* _Entries shown_:
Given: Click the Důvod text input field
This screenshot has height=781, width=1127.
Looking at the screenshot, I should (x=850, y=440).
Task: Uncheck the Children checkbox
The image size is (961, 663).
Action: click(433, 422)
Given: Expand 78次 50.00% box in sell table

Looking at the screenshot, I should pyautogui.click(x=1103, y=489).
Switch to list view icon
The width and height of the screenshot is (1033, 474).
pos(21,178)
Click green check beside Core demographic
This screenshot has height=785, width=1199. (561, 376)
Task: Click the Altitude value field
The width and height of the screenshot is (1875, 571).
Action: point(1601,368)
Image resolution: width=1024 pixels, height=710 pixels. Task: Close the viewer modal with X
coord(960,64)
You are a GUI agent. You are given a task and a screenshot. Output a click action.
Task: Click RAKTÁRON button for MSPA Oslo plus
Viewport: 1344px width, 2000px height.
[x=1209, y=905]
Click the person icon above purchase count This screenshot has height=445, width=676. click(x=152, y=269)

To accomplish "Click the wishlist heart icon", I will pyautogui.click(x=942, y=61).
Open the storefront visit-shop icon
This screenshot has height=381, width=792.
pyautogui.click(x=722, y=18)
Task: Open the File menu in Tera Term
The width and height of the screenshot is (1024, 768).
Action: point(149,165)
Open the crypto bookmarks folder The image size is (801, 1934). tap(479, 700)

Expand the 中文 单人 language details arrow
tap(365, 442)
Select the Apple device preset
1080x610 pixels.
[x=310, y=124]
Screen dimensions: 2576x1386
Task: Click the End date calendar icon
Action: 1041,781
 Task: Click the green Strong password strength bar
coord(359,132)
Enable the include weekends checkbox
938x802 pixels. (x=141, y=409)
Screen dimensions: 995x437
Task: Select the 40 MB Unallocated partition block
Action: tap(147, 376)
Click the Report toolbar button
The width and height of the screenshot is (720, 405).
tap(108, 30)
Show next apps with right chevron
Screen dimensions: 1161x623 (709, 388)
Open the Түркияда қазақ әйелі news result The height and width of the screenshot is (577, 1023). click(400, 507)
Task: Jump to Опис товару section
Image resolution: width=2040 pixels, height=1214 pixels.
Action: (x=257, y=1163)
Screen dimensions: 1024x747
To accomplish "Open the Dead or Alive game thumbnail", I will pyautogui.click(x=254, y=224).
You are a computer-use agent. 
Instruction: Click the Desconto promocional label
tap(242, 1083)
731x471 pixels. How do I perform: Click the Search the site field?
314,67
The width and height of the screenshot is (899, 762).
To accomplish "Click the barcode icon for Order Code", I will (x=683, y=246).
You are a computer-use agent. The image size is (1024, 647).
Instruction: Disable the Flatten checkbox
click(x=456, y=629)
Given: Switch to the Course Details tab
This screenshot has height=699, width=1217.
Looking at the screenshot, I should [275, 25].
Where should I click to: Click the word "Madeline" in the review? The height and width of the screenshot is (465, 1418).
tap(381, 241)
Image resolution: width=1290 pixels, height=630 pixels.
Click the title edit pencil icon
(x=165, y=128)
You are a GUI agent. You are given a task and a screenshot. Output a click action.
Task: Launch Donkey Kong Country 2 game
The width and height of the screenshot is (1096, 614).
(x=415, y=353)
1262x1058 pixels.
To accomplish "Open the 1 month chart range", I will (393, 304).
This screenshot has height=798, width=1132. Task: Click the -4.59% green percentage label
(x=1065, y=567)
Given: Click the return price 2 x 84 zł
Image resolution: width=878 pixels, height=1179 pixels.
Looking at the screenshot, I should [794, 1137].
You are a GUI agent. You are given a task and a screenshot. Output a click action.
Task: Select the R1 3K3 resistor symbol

* _Problem details_:
Set down, exactly as they appear, the lines above from the first one to the line that holds "Task: Jump to Опис товару section", both included, please, and no others.

* _Completed task_:
Given: Click the Důvod text input field
This screenshot has height=781, width=1127.
Looking at the screenshot, I should (x=850, y=440).
Task: Uncheck the Children checkbox
The image size is (961, 663).
Action: click(433, 422)
Given: Expand 78次 50.00% box in sell table

Looking at the screenshot, I should pyautogui.click(x=1103, y=489).
Switch to list view icon
The width and height of the screenshot is (1033, 474).
pos(21,178)
Click green check beside Core demographic
This screenshot has height=785, width=1199. (561, 376)
Task: Click the Altitude value field
The width and height of the screenshot is (1875, 571).
Action: point(1601,368)
Image resolution: width=1024 pixels, height=710 pixels. Task: Close the viewer modal with X
coord(960,64)
You are a GUI agent. You are given a task and a screenshot. Output a click action.
Task: Click RAKTÁRON button for MSPA Oslo plus
Viewport: 1344px width, 2000px height.
[x=1209, y=905]
Click the person icon above purchase count This screenshot has height=445, width=676. click(x=152, y=269)

To accomplish "Click the wishlist heart icon", I will pyautogui.click(x=942, y=61).
Open the storefront visit-shop icon
This screenshot has height=381, width=792.
pyautogui.click(x=722, y=18)
Task: Open the File menu in Tera Term
The width and height of the screenshot is (1024, 768).
Action: point(149,165)
Open the crypto bookmarks folder The image size is (801, 1934). tap(479, 700)

Expand the 中文 单人 language details arrow
tap(365, 442)
Select the Apple device preset
1080x610 pixels.
[x=310, y=124]
Screen dimensions: 2576x1386
Task: Click the End date calendar icon
Action: 1041,781
 Task: Click the green Strong password strength bar
coord(359,132)
Enable the include weekends checkbox
938x802 pixels. (x=141, y=409)
Screen dimensions: 995x437
Task: Select the 40 MB Unallocated partition block
Action: tap(147, 376)
Click the Report toolbar button
The width and height of the screenshot is (720, 405).
tap(108, 30)
Show next apps with right chevron
Screen dimensions: 1161x623 (709, 388)
Open the Түркияда қазақ әйелі news result The height and width of the screenshot is (577, 1023). click(400, 507)
Task: Jump to Опис товару section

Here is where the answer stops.